Epidermiste normal metabolizmanın tüm mekanizması bozulur. Amino asitleri, üre, lipidleri, mineralleri, eser elementleri ve diğer temel maddeleri, örneğin deoksiribonükleik (DNA) ve ribonükleik (RNA) asitleri içermez. Cilt tamamen savunmasız hale gelir.

Deri yağı kalın ve az nem içerir. Cilt sürekli gerginlik ve kaşıntıdır. Sadece yüze dokunmak yeterlidir, çünkü pullar hemen pul pul dökülür, burun köprüsünde, burun kıvrımlarında ve ağız köşelerinde birikerek kaş ve bıyıklarda sıkışır. Ek rahatsızlık, küçük, ancak çok yoğun ve yağ bezleri, komedonların çıkış kanallarına derinlemesine yerleştirilmiştir.

Çoğu zaman, sebore hızla yağlıdan kuruyana ve geriye geçer.

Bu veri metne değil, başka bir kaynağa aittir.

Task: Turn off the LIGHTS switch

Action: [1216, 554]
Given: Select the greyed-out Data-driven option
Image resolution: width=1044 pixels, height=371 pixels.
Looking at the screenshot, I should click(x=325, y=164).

Bazen her iki sebore aynı anda, örneğin, kafa derisi üzerinde - yağlı sebore (saç glisten ve sopa birlikte) ve yüz cilt üzerinde - kuru, ya da tam tersi de vardır.


Kombine cilt


Kombine deri (eşanlamlı: karma cilt), hem yağlı hem de kuru alanların, yüzün T bölgesi, göğüs bölgesinin üst kısmı genellikle yağlı cilt ile kaplıdır, kalan alanlar kuru, hatta soyulmasıyla karakterize bir cilt tipidir.

Karışık cilt, her bir site için ayrı bir kesinlikle özel çift bakım gerektirir. Pratik olarak bu, eşit olmayan şekilde dağıtılmış yağlılık alanlarına sahip normal bir cilttir.

Örneğin, yüz cildi normaldir, ancak gözlerde kuru ve burun kanatlarında yağlıdır.